Anna Cuinu, who studies at the university’s Textile and Design School in Galashiels, investigated how blind, colour blind or partially sighted people experience fabrics, with particular reference to tartan.
As part of her Masters Knitwear course, the student held focus groups with the Royal National Institute for the Blind (RNIB), analysing current consumer trends to solve the problems those living with visual impairments often have with clothes.
Anna decided to design a knitted tartan fabric using stitch structures to translate colours and patterns from the traditional tartan fabric into a sensory one.
A colour coding system called Feelipa, was also used to communicate the colour of the garments and applied in the form of wooden buttons.
Other features included, large drawstring pockets and tie fastenings instead of zips and buttons.
Over two million people in the UK live with sight loss – and Anna now hopes her designs influence the fashion industry.
Speaking about her collection, Anna said: “It’s been an astonishing project into accessibility issues with clothing, not only for those with visual impairments but for many others.
“The RNIB have been fantastic in supporting and facilitating the research, including a focus group and loaning teaching tools. My time volunteering has also been excellent, allowing me for a deeper understanding of the difficulties that those with visual impairments can face due to poor design.
“Accessible designs are often gimmicky or designed by larger companies to use as a marketing tool, where the innovative product is then not rolled out for use by those who would benefit from it.
“I’m excited to go forward with what I’ve learnt over the past year between knitwear manufacturing, materials testing methods and methodical approaches to research and design to create more accessible clothing solutions.”
Jane Coates, Community Facilitator East of Scotland, RNIB said: “Anna Cuinu approached us with a request to explore how clothing could be made more accessible to those living with a visual impairment by running a focus group with blind and partially sighted females.

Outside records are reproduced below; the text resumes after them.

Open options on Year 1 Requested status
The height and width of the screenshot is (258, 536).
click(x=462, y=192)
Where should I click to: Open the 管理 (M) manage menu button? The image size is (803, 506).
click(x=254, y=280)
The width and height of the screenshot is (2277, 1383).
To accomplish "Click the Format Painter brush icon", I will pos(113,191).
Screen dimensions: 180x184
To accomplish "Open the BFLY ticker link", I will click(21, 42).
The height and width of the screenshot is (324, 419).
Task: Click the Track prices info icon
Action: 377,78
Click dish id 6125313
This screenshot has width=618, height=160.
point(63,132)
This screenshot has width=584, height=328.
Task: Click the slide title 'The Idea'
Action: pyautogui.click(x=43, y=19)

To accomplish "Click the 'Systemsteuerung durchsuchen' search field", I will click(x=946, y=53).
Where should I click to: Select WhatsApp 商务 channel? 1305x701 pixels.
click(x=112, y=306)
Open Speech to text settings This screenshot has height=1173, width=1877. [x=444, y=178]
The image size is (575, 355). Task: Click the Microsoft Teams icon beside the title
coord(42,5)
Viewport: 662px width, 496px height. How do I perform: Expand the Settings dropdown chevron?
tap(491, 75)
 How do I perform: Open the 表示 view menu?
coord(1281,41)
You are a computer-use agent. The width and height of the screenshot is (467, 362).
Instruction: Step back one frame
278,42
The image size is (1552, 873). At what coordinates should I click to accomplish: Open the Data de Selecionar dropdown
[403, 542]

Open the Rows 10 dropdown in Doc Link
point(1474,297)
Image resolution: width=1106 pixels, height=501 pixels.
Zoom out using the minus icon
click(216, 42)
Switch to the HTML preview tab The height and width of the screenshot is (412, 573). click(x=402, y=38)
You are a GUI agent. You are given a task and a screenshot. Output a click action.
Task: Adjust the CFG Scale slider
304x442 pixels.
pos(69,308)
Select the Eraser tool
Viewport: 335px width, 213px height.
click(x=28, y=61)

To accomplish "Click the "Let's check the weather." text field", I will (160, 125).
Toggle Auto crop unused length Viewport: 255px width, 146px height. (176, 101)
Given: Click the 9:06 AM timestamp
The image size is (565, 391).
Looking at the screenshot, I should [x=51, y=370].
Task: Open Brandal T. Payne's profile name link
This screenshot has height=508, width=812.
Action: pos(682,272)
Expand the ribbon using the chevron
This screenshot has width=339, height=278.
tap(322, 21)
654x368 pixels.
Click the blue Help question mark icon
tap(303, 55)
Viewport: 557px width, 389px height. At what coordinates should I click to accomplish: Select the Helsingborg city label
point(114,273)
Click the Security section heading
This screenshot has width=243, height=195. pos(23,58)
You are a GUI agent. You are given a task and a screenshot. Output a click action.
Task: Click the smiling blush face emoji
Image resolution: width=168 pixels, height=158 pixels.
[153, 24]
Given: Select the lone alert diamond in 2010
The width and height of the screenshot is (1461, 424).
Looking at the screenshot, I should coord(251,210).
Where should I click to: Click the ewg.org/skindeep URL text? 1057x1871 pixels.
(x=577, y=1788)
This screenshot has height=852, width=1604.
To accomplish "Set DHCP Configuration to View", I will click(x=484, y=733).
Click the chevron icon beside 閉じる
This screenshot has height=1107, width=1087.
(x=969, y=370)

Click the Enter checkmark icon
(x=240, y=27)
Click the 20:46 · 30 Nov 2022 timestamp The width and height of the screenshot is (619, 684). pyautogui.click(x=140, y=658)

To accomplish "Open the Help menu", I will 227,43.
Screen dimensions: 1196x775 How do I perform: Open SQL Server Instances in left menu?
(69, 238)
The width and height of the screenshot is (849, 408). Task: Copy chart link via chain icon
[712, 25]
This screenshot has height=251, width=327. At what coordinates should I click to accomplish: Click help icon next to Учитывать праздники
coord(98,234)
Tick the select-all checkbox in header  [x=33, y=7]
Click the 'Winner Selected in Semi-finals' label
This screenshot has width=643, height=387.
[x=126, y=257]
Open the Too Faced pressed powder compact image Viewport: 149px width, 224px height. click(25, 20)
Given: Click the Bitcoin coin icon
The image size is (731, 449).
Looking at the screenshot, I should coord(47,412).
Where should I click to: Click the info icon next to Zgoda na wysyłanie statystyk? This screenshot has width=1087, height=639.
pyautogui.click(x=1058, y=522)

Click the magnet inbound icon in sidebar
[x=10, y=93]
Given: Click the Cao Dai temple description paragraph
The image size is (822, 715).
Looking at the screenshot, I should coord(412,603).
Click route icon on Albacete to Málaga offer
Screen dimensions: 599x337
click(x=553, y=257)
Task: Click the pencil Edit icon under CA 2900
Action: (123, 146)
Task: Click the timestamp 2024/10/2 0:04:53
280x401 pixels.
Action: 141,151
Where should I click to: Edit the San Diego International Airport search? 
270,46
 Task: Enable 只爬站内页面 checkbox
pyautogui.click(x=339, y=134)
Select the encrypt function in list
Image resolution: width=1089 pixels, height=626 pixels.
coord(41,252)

“Anna firstly took the time to undergo RNIB volunteer recruitment training and learn about sighted guide, she then attended many classes to get a genuine feel for both the service users and peoples different abilities.
“Anna ran the workshop which was a tremendous success her approach was thought-provoking for all who attended and the feedback was of the highest.”
Anna’s lecturer Dr Lisa Macintyre added: “Anna’s project is the first we’ve had that addresses the issues of dressing with visual impairment.
“Her commitment to the project, understanding and engaging with the people that her project aims to serve has been outstanding.
“It is always important for designers to engage with their intended consumers and to really understand their needs but it was absolutely critical in a project like this one.”
James Adams, director of RNIB Scotland, the country’s leading sight loss charity, said: “It’s wonderful that the new generation of designers are thinking of people with disabilities. It’s their generosity of spirit, allied with their undoubted talent that will go far in creating the more inclusive society we all want.”